TASK STATEMENT: Reproduce exactly, and only, the lines below from the one containing "Viewport: 855px width, 558px height." through the one containing "Task: Click the Supprimer red X icon".

RAW DATA:
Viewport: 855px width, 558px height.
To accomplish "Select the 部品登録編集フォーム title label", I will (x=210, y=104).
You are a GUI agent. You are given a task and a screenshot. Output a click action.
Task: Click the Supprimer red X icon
...
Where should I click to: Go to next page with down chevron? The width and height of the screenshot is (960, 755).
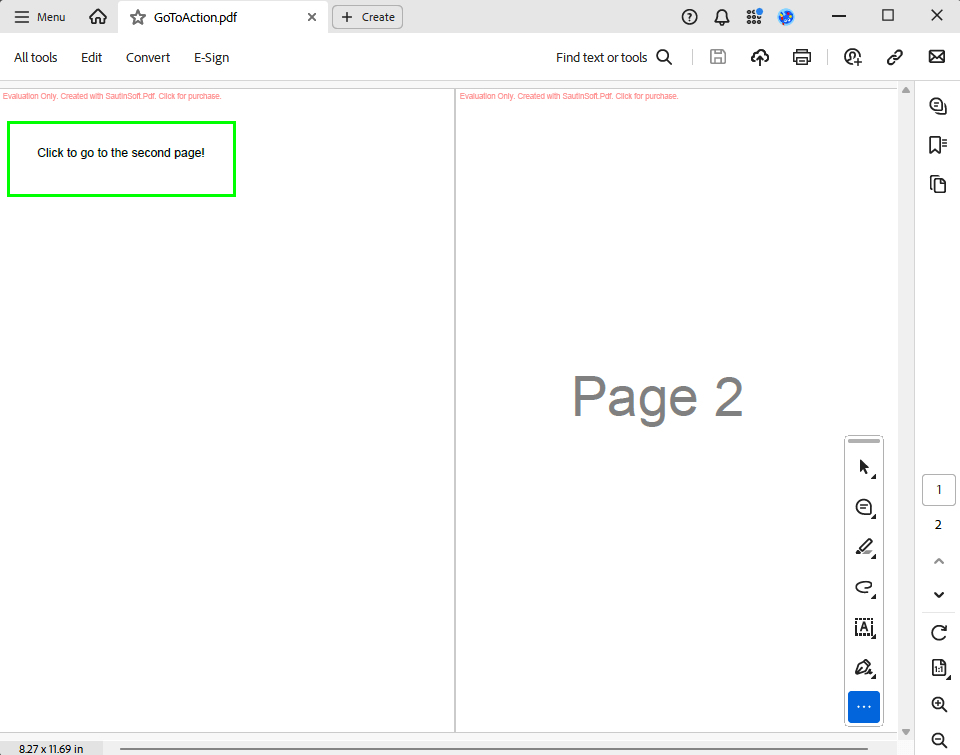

EXPECTED ANSWER:
Viewport: 855px width, 558px height.
To accomplish "Select the 部品登録編集フォーム title label", I will (x=210, y=104).
You are a GUI agent. You are given a task and a screenshot. Output a click action.
Task: Click the Supprimer red X icon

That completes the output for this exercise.